Start of Data provided

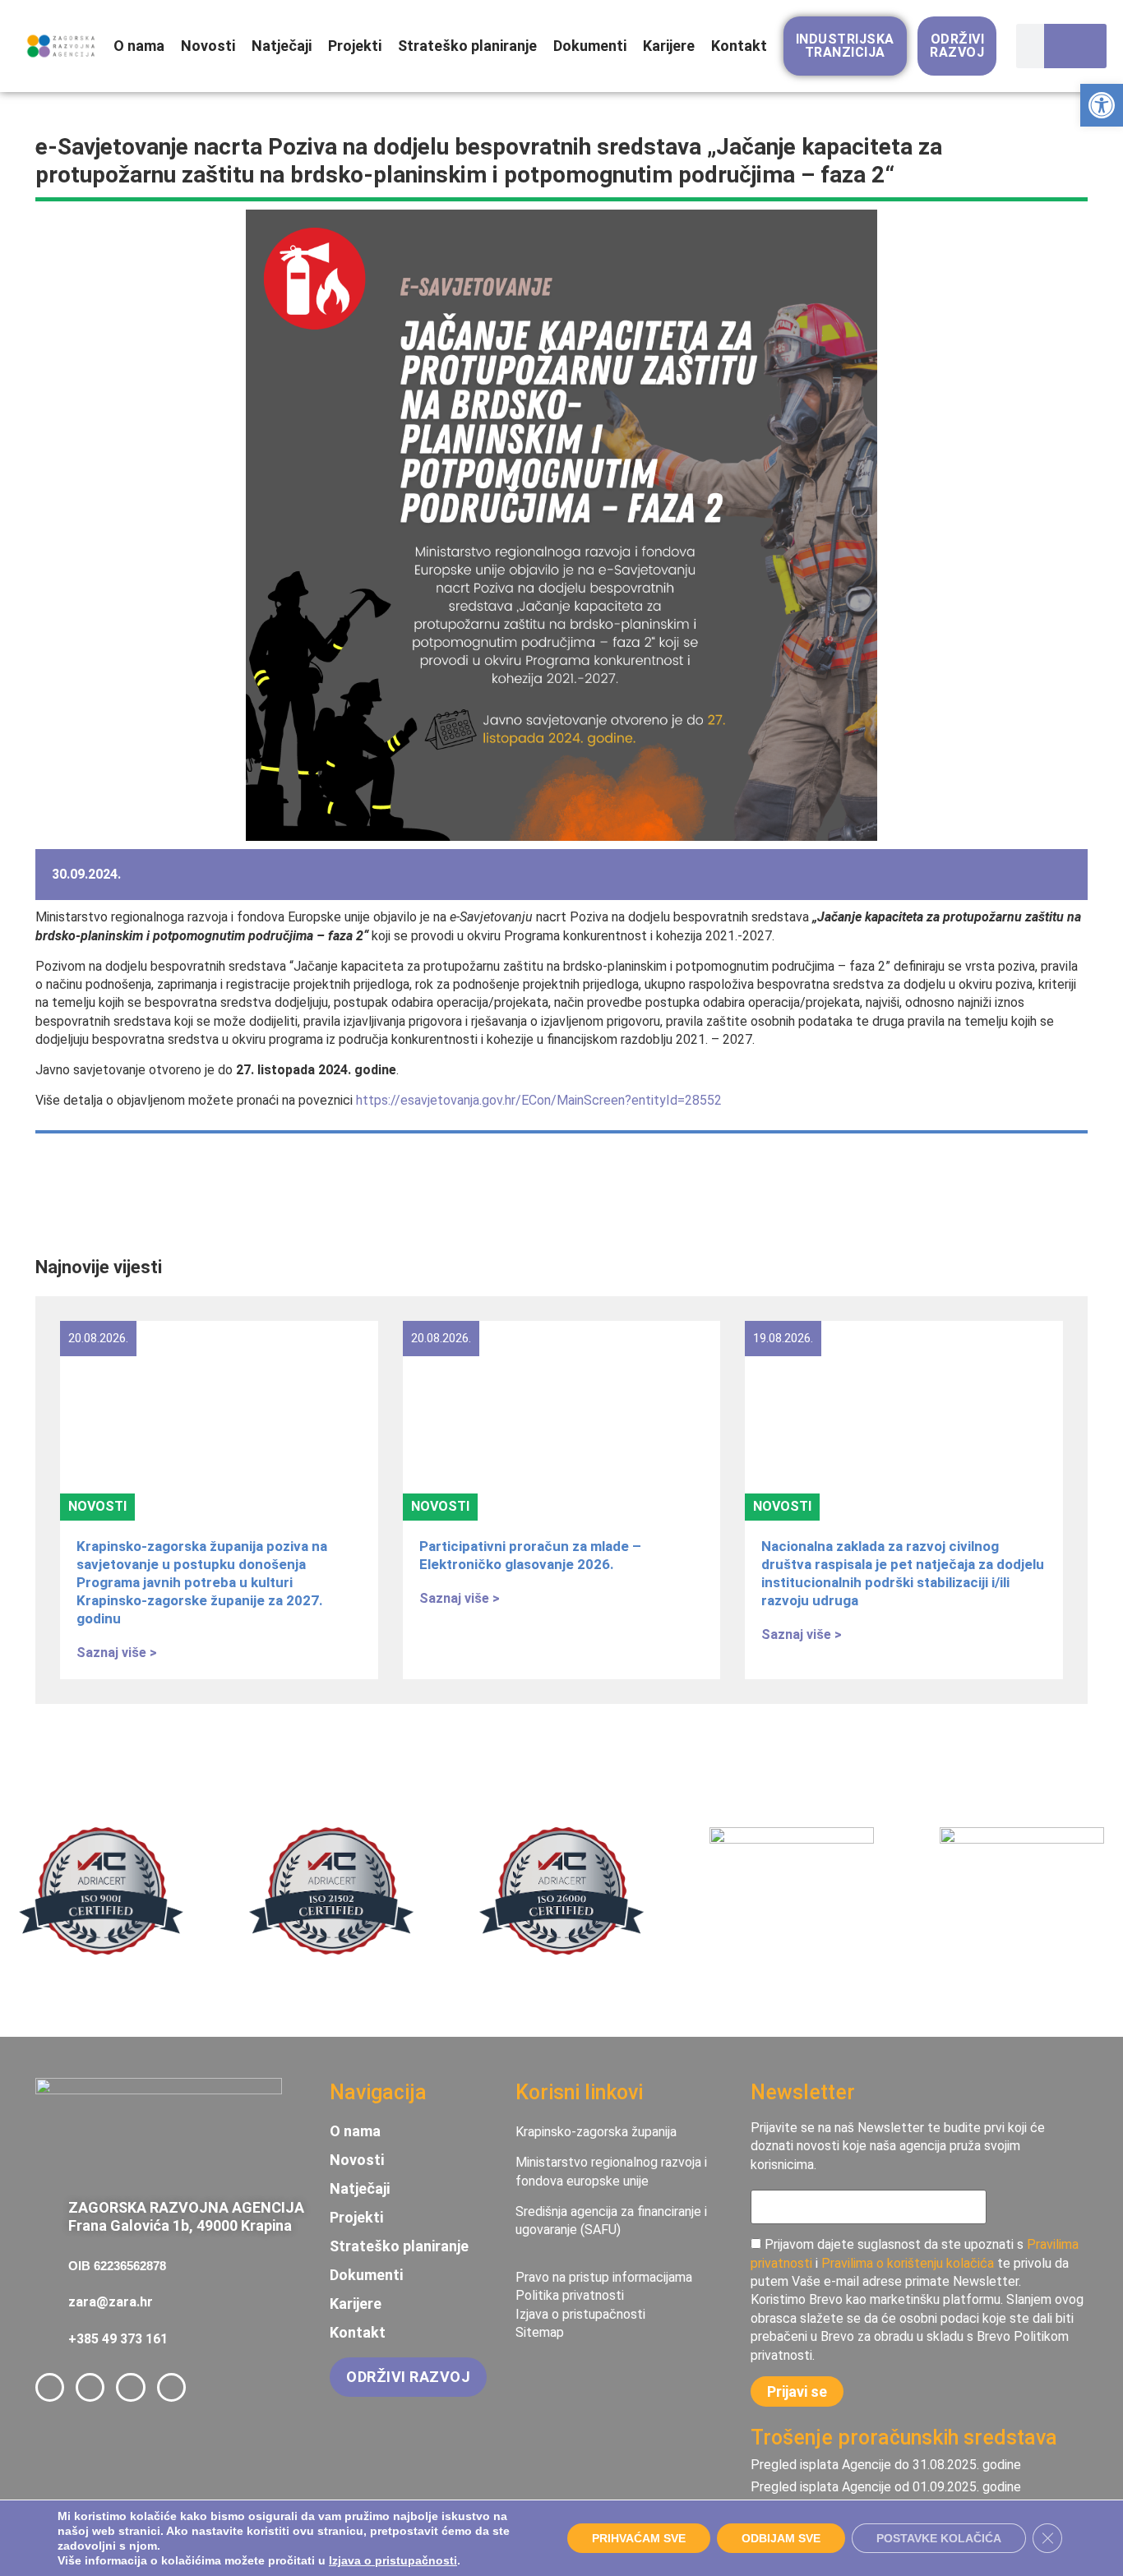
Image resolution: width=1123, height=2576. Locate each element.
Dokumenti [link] (589, 45)
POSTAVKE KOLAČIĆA (938, 2538)
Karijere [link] (669, 45)
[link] (1101, 105)
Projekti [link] (354, 45)
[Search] (1077, 46)
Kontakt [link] (739, 45)
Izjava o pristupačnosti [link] (393, 2560)
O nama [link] (138, 45)
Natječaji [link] (282, 45)
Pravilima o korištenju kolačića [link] (907, 2263)
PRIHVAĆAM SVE (639, 2538)
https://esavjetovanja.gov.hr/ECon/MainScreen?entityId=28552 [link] (539, 1100)
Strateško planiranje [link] (467, 45)
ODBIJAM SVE (781, 2538)
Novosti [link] (208, 45)
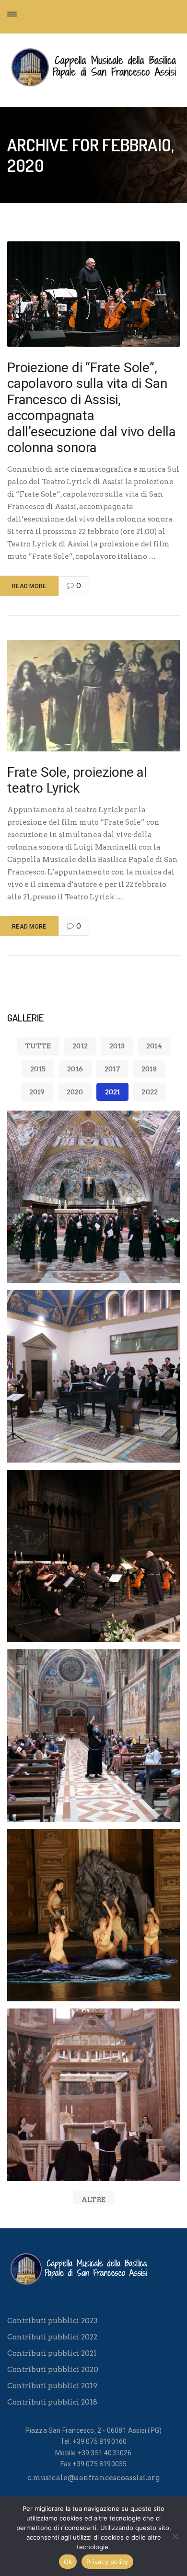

End of Data provided

In the answer, include exactly the lines from the one containing "Kontakt [link] (739, 45)" through the end of the records above and no pictures at all.

Kontakt [link] (739, 45)
Izjava o pristupačnosti [link] (393, 2560)
O nama [link] (138, 45)
Natječaji [link] (282, 45)
Pravilima o korištenju kolačića [link] (907, 2263)
PRIHVAĆAM SVE (639, 2538)
https://esavjetovanja.gov.hr/ECon/MainScreen?entityId=28552 [link] (539, 1100)
Strateško planiranje [link] (467, 45)
ODBIJAM SVE (781, 2538)
Novosti [link] (208, 45)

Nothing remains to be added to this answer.